**What is expected**: Your output must match the records exactly, line for line.

─── Information provided ───

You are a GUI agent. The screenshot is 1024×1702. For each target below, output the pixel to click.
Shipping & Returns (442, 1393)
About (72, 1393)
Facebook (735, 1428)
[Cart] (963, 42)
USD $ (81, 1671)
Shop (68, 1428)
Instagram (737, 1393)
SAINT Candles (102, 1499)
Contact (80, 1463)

───

**Answer space**:
You are a GUI agent. The screenshot is 1024×1702. For each target below, output the pixel to click.
Shipping & Returns (442, 1393)
About (72, 1393)
Facebook (735, 1428)
[Cart] (963, 42)
USD $ (81, 1671)
Shop (68, 1428)
Instagram (737, 1393)
SAINT Candles (102, 1499)
Contact (80, 1463)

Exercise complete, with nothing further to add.